== 課題の要件 ==
(a) BECCSに関する記事によると、CO2の施用効果を検証する実証実験はどれくらいの期間行う予定か。
(b) BECCSに関する記事のうち、「バイオマス発電所内には、株式」から「バイオマス発電所での実証実験の様子(提供:オムニア・コンチェルト)」までの部分を、一字一句そのまま書き写してください。
(c) BECCSに関する記事の最後の文に続けて、その先を書け。

== 提供された抜粋 ==

同社が2020年に栃木県と締結した協定の一環として進めるのが、バイオマス発電と二酸化炭素の回収・貯留技術であるCCS(Carbon Capture and Storage)を組み合わせたBECCS(Bioenergy with Carbon Capture and Storage)による少花粉杉の苗木を育てる取り組みだ。バイオマス発電所からの排ガスを浄化してCO2源として利用し、グリーン電力による特定波長のLEDで長日処理と休眠阻害を行う促成栽培を実施。カーボンニュートラルかつ効率的な苗木生産システムの構築を目指していくという。同社によると、セメント工場内設備から出たCO2を生産物の栽培に利用するのはセメント業界では初めての試み。

取り組みの概要(引用:住友大阪セメント

木質バイオマス発電所は環境への負荷が少ない再生可能エネルギーの一つだが、バイオマスを燃焼することで排出されるCO2を浄化し、農業用ハウスでの苗木栽培に利用することで脱炭素化を超えたNETs(Negative Emission Technologies)の実現を目指す。このほど、同社栃木工場のバイオマス発電所内に環境制御システムを搭載した木製の農業用ハウスを設置。2025年3月ごろをめどに、CO2の施用効果を検証する実証実験を約1年間実施するとしている。実証試験で効果が確認できた暁には、育てた苗木の植林試験も予定している。

同社常務執行役員の小堺規行さんは「国内には1000カ所以上のバイオマス発電所があるものの、原料となる木が足りない現状があり、今後ますます問題視されてくる。セメント会社ではあるものの、バイオマス発電所を生かして再造林や木材供給に取り組もうと考えた」と実証実験に踏み切った背景を説明する。

事業内容を説明する小堺さん

バイオマス発電所内には、株式会社オムニア・コンチェルトの環境統合制御機器『コンチェルト:OECS-1000』、遠隔監視制御システム『Sfumato』を搭載した木製ハウスを設置。温度、湿度、CO2濃度、照度を見ながら統合環境制御を行うことができ、回収したCO2を最適なタイミング、適切な濃度で自動的に施用できるよう設計されている。


バイオマス発電所での実証実験の様子(提供:オムニア・コンチェルト)

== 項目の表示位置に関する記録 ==

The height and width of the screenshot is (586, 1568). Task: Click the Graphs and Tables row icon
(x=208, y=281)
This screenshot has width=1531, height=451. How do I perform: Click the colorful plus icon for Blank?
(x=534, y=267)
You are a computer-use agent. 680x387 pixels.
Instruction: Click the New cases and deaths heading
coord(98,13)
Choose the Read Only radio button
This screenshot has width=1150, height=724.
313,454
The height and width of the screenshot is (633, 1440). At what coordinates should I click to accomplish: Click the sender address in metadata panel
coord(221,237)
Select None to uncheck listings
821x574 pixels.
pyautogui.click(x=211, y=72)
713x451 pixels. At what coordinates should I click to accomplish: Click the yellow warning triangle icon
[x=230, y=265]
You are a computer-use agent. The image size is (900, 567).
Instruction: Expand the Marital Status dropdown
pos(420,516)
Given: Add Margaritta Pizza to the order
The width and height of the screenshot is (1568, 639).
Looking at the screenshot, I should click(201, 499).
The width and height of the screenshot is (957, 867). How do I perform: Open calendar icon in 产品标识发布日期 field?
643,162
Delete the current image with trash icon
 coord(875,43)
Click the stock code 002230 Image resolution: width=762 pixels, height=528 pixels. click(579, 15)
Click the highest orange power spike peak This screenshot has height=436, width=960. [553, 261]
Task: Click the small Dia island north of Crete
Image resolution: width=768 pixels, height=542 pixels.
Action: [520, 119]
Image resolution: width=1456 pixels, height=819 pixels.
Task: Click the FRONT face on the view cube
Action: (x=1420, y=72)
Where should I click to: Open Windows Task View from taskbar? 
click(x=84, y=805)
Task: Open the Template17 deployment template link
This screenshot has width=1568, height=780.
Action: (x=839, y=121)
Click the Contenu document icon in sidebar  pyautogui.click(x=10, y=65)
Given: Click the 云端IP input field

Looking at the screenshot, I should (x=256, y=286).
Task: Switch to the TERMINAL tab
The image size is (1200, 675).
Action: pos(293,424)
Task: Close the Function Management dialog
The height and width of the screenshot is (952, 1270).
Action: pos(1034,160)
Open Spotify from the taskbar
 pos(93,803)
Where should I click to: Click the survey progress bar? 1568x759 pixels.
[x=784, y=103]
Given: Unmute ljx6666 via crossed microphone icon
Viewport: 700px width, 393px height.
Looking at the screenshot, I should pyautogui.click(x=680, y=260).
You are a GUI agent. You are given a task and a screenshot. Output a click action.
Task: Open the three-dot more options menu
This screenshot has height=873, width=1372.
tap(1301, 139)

== 想定される回答 ==
(a) 約1年間。

(b)
バイオマス発電所内には、株式会社オムニア・コンチェルトの環境統合制御機器『コンチェルト:OECS-1000』、遠隔監視制御システム『Sfumato』を搭載した木製ハウスを設置。温度、湿度、CO2濃度、照度を見ながら統合環境制御を行うことができ、回収したCO2を最適なタイミング、適切な濃度で自動的に施用できるよう設計されている。


バイオマス発電所での実証実験の様子(提供:オムニア・コンチェルト)

(c)
CO2濃度や温湿度などの数値やハウス内設備の動きを3D画面でリアルタイムに確認できることも大きな特徴だ。オムニア・コンチェルト代表取締役の藤原慶太さんは「あたかもゲームのごとく、(PCやタブレットなどの)画面上からすべてをコントロールできるほか、現場の木製ハウスに設置されているスリッド型太陽光パネル遮光システムにおけるリアルタイム発電量や日射量を見える化している」と説明。続いて、システムを手掛けた同社取締役の潘博文さんが木製ハウスのデモ機を使って、LED照射の仕組みなどを解説した。「運用者の立場で、操作しやすくわかりやすいシステムを開発してきた。こうしたAIを活用し、栽培をより効率的にできるよう取り組んでいきたい」と、効果検証に向けて力を込めた。

報道陣に説明する藤原さん(左)と潘さん

実証実験で栽培するのは、国が利用率の引き上げを進める少花粉杉の苗。ゆくゆくは、バイオマス発電所を基点とした先進的な苗木生産システムの普及展開を通して、更なる脱炭素への貢献を図りたい考えだ。

「バイオマス発電所を核とした、多様な経済的価値、サーキュラーエコノミーをシステマチックに作って行きたい」と小堺さん。CO2の活用による経済的価値の創出と、資源の効率的かつ循環的な利用による付加価値の最大化を目指すとともに、林業振興や雇用の創出といった地域振興も見据えている。

排出削減のみならず、大気中のCO2を直接減らし、かつそれらを経済的価値の創出などに結びつけるこの画期的な取り組みには、今後もあらゆる分野から熱視線が注がれることだろう。